The concept is manufacturing-friendly on 300mm wafers using CMOS-compatible processes and does not compromise the reliability and sub-ns writing performance of the SOT-MRAM devices, claims imec, opening possibilities for the development of future MRAM-based technologies and non-volatile logic and memory applications.
Thanks to a high endurance and sub-ns switching speed, the new SOT-MRAM devices could potentially replace fast L1/L2 SRAM cache memories. Writing of the memory elements is performed by injecting an in-plane current in a SOT layer that is adjacent to a magnetic tunnel junction (MTJ). During write operation, a small in-plane magnetic field is required to break symmetry and ensure deterministic magnetization switching. In today’s devices, this is done by applying an external magnetic field, which is recognized as a major hurdle for the practical use of these devices.
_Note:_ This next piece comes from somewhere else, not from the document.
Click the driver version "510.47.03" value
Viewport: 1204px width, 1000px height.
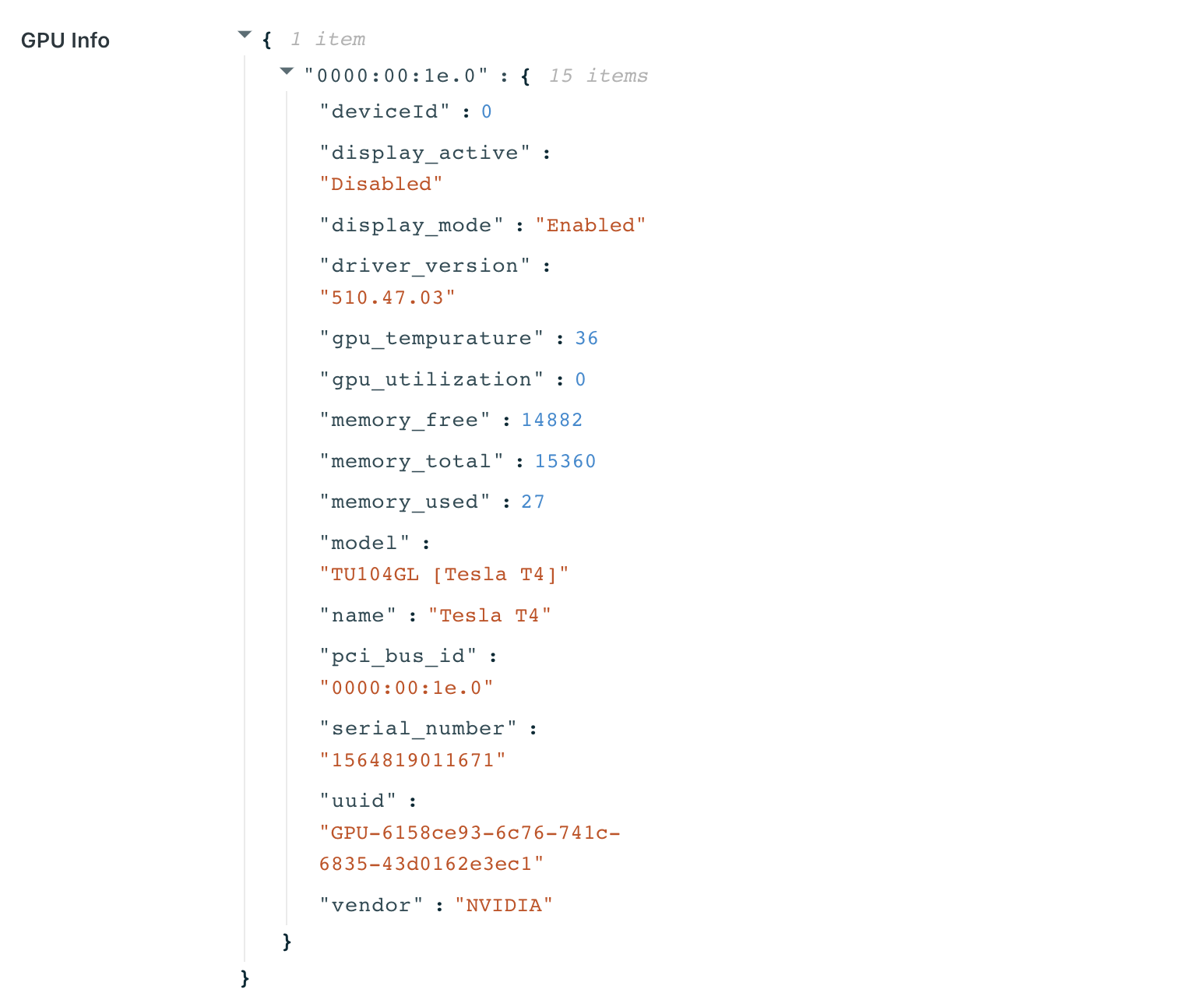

Instead, imec’s ‘field-free’ switching concept consists in embedding a ferromagnet in the hardmask that is used to shape the SOT layer. With this ferromagnet, a small homogeneous in-plane field is induced on the free layer of the magnetic tunnel junction.
“A major advantage of imec’s integrated solution compared to other proposed solutions, is the ability to separately optimize the properties of the magnetic tunnel junction and the conditions of the field-free switching”, explains Gouri Sankar Kar, program director at imec. “This ‘de-coupling’ turns our field-free switching solution into a manufacturing friendly concept, which is a major requirement for the high-volume production of SOT-MRAM devices.”
With writing speeds below 300ps and unlimited endurance (up to 1011 cycles) – measured on multiple devices across a 300mm wafer – the approach was demonstrated to be reliable while preserving the original sub-ns writing of the SOT-MRAM devices.
“This confirms the potential of the SOT-MRAM devices for replacing SRAM at low-level caches”, added Gouri Sankar Kar. “Moreover, the new field-free switching concept can potentially be applied to other MRAM-based technologies such as spin-transfer torque MRAM (STT-MRAM) and voltage-controlled magnetic anisotropy (VCMA), and opens doors to other non-volatile logic and memory applications such as non-volatile flip-flop and non-volatile latch circuits.” Future work will focus on further reducing the energy consumption of the SOT-MRAM devices by bringing down the switching current.